Request 1: Could you rewrite the records in the stretch from the line containing "You are a computer-use agent. 1000x455" through the line containing "click(1089, 180)", replacing "cover" with "artwork" and leaving everything else unchanged?

Extracted text:

Ordinarily St. Patrick’s Day falls near Easter. It is highly unlikely that Patrick would in any way approve of such displays of drinking and revelry during what he treasured as “holy week?” How would he feel about the symbolism associated with celebrating this day of his death? No doubt he would be appalled and do whatever he could to remove the veneration of himself and the pagan associations that have come to be associated with him. How did it happen? He was guilty by association, even though he never associated with the pagan worshippers. But because Patrick was named patron saint along with “Saint” Brigit, what she worshipped was attributed to him.
Leprechauns would be one of her objects of worship. Leprechauns account for some of the emphasis on green (as do the shamrocks) as these were thought to be little green men dressed in shoe makers’ clothes who hide their gold in a pot at the end of a rainbow. When people, even those “in the church” don’t know the Lord, worship, regardless of who or what is worshipped, is considered as equally valid worship. So what if you mix two religions. If you’re not born again, you cannot see the Kingdom of God and therefore you cannot recognize the tragic consequences of mixing faith in Yeshua with pagan practices. Like oil and water, they don’t mix and no righteousness comes out of it. Fear, superstition and spiritual confusion result. Worst of all is that there are eternal consequences to not knowing or practicing the truth.

Data shown:
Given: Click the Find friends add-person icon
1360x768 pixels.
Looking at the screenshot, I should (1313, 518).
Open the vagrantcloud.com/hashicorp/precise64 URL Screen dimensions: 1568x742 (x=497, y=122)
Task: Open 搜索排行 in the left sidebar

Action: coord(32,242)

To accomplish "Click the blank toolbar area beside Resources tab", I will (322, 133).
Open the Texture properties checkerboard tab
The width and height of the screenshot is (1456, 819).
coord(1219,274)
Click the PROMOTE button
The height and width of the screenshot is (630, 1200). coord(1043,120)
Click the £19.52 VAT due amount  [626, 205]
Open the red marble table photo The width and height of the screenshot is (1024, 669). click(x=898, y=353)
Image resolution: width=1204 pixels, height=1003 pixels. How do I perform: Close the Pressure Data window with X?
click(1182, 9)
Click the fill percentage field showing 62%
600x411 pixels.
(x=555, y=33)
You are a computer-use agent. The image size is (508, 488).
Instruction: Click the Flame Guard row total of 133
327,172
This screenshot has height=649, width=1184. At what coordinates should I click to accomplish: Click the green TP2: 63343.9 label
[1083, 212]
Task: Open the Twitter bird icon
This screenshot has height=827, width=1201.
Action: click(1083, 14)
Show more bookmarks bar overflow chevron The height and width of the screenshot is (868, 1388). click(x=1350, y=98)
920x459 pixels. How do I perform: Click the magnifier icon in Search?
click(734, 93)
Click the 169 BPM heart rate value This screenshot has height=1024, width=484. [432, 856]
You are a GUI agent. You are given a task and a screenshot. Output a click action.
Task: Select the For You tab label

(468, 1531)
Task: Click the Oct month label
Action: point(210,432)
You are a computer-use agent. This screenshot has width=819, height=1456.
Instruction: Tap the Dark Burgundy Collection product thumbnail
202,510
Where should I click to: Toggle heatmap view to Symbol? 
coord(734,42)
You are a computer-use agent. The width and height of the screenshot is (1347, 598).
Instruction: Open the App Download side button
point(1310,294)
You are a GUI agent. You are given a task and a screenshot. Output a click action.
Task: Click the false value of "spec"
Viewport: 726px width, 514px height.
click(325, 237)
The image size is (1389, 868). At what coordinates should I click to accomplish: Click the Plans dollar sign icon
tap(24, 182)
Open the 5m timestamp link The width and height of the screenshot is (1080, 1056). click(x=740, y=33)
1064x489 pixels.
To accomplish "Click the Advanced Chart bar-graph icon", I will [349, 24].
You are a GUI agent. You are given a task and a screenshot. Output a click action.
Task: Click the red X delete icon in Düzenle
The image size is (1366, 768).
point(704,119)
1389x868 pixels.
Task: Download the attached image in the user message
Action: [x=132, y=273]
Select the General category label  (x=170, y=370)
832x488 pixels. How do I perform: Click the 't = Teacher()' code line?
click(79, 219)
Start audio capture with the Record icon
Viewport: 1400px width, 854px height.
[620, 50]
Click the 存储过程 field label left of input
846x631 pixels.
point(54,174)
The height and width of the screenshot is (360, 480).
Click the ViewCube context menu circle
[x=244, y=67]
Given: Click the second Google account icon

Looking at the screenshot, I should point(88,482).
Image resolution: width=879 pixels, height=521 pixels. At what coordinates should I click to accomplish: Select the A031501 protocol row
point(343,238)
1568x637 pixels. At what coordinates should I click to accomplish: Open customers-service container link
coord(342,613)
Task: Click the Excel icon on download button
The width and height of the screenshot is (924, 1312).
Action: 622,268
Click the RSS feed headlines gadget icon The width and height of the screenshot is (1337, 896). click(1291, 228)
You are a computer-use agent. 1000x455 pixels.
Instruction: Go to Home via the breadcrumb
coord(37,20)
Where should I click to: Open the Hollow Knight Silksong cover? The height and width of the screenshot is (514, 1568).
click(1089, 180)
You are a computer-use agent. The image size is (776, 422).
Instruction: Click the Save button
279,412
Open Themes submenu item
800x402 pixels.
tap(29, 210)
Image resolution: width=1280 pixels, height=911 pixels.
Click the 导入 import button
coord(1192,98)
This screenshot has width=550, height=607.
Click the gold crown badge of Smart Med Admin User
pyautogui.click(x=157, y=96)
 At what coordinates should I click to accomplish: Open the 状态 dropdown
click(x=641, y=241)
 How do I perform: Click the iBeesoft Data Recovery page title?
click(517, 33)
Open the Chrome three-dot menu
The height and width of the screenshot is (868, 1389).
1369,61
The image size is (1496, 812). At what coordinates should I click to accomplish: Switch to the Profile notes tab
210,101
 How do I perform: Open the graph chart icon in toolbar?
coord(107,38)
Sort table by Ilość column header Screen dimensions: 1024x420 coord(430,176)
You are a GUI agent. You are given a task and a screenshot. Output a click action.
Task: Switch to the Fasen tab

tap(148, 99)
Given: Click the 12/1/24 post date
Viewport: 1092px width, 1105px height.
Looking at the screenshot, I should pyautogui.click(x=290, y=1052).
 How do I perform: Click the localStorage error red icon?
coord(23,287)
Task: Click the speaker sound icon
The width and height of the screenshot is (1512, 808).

Request 2: How would the piece on St. Patrick's Day and its pagan associations go on from its final sentence? Please continue it from there.

Written response 1:
You are a computer-use agent. 1000x455 pixels.
Instruction: Go to Home via the breadcrumb
coord(37,20)
Where should I click to: Open the Hollow Knight Silksong artwork? The height and width of the screenshot is (514, 1568).
click(1089, 180)

Written response 2:
Brigit’s religion as a wiccan was essentially nature worship. The belief is in “elementals” which are creatures that have evolved in the four elements of fire, air, earth and water. These are known as gnomes, sylphs, salamanders, and undines which are further identified as pixies, fairies, trolls, dwarfs, goblins, leprechauns, banshees, moss people, elves and fauns, and other such creatures, all of which were involved in magic and sorcery. Unknowingly, the Irish were trafficking with demon spirits, the same demon spirits that new age and occult practices involve themselves with today. According to Wikipedia – Origins of Easter, these are “light beings” which can “slip into whatever form your mind imagines as a means to communicate with your spirit.” That means there are demonic forces communicating with your spirit when you are involved with these magical entities. They are used strongly in ceremonial magic and practices of nature-worship or wicca. Leprechauns are thought to take you to their pot of gold at the end of the rainbow and while the origin of this idea is unknown, it does appear to be an incantation for a spirit to produce what a greedy person desires.
All of these “elementals” answer to a Faun named Pan who is the god of the nature elementals. Pan is a man with horns on his head and a goat’s lower body, which is typically pictured as satan. Think of Mr. Tumnus in The Chronicles of Narnia. Pan is also known as the Eyptian Baphomet which is the sabbatical goat which is worshipped as satan at the witches’ Sabbath, which just happens to coincide with many major Catholic holy days. How come? Good old Constantine again, through his “Christianizing” pagan beliefs while he was emperor.
During the middle ages, under the church/State rule of the Roman Catholic church (the only church incidentally; it is our common heritage, Catholic and Protestant, before the Reformation), labeled Saturday as the “witches Sabbath” and persecuted all who worshipped God and His Messiah on this day. And who would those people be who would have been persecuted? The Jews, of course, and any who refused to give up the Lord’s Sabbath day. In keeping the Sabbath they were in effect taking the stand that the church had no right to change God’s laws and His times. They suffered great persecution because of it.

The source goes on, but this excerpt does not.